The Ecumenical Patriarchate expresses profound sorrow as the world has rushed into a confusing and volatile time of religious protests turning violent, and a grievous lack of consideration for religious differences. When we act disrespectfully and violently in the name of our religious prejudices or our religious beliefs we are undermining our own lives and faith, while creating an atmosphere of anger, hatred, and distrust which unravels the very thread that has woven humanity together since our creation.
The Ecumenical Patriarchate issued last August a communiqué “On the resurgence of Violence spreading throughout the World” and called for all people engaged in violence to lay down their weapons. Given the events of the past weeks, this call for peaceful engagement and mutual respect for all humanity is even more critical.
Holy Scripture teaches us in Proverbs 10.12 “Hatred stirs up strife, but love covers all sins”. Hence, let us love one another because we know that true love comes from God who created every living person, and He loves every individual in His Divine Providence. We who profess to know God must recognize the Divine miracle of life within each human being and respect that seed of Divine creation. We who name God as our sovereign must nurture human life and reach out with honor to that person with whom we disagree.
The Ecumenical Patriarchate believes it is our obligation to dialogue with those who are different than we are to gain insight into the other’s symbols, their priorities, and their way of thinking. Symbols are external representations to which all people connect their own internal meaning and values. In developing an understanding of the symbols, we come to understand the person. To destroy symbols is to inflict pain on the people who honor those symbols and the traditions they represent in their heart.

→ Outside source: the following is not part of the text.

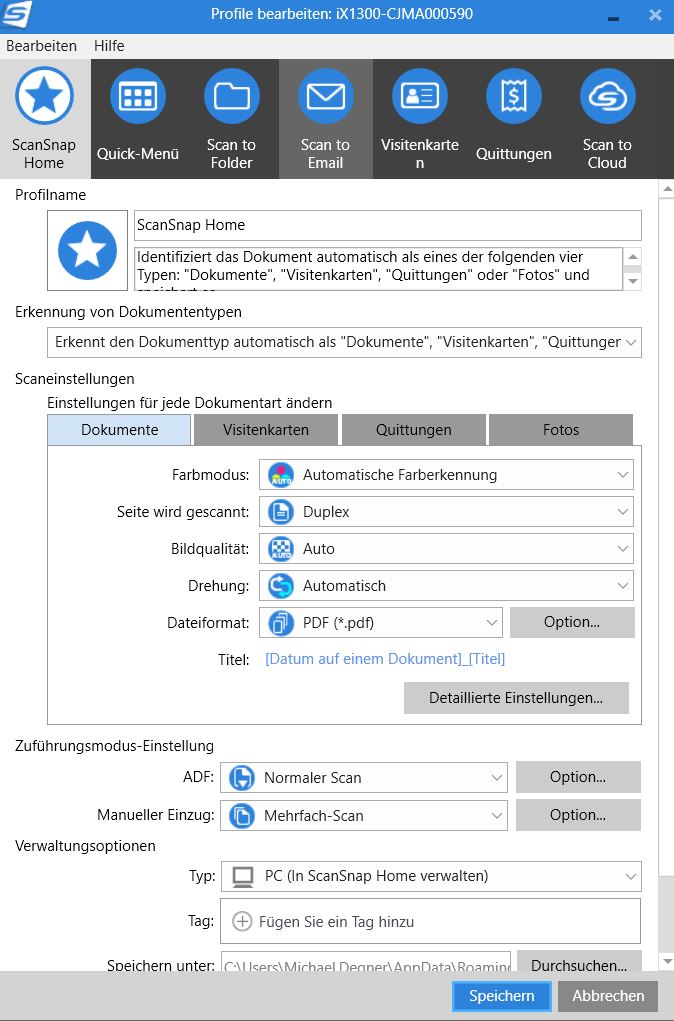The height and width of the screenshot is (1021, 674).
Task: Click the blue star profile image
Action: coord(88,251)
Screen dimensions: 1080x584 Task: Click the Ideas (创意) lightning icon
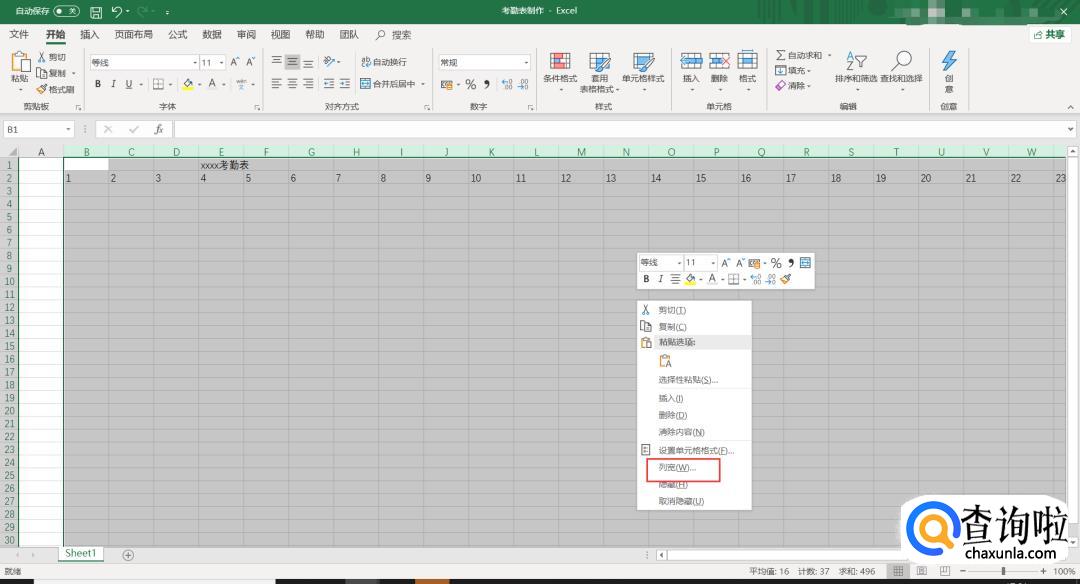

His All-Holiness Ecumenical Patriarch Bartholomew I continues to call all humanity to adopt a “radical conversion of attitudes, habits and practices” and to attain that level of commitment where we “are open to sharing all things with all people.” He points us to St. John Chrysostom who wrote: “the sacrament of ‘our neighbor’ cannot be isolated from the sacrament of ‘the altar’”. In pursuit of these truths and in humble recognition of the Divine in all people, His All- Holiness Ecumenical Patriarch Bartholomew I and the Ecumenical Patriarchate denounce treating one another with disrespect, disdain, and destructive hatred. In the end, no one benefits from hateful speech, unfounded accusations, misunderstanding of cultural differences, and blaming others to avoid responsibility. Regardless of the path one’s conscience has chosen to follow, we are all intricately woven together into a Divine tapestry and must recognize the beauty and inherent worth of every other thread and cease with the destruction of any part of our collective beauty.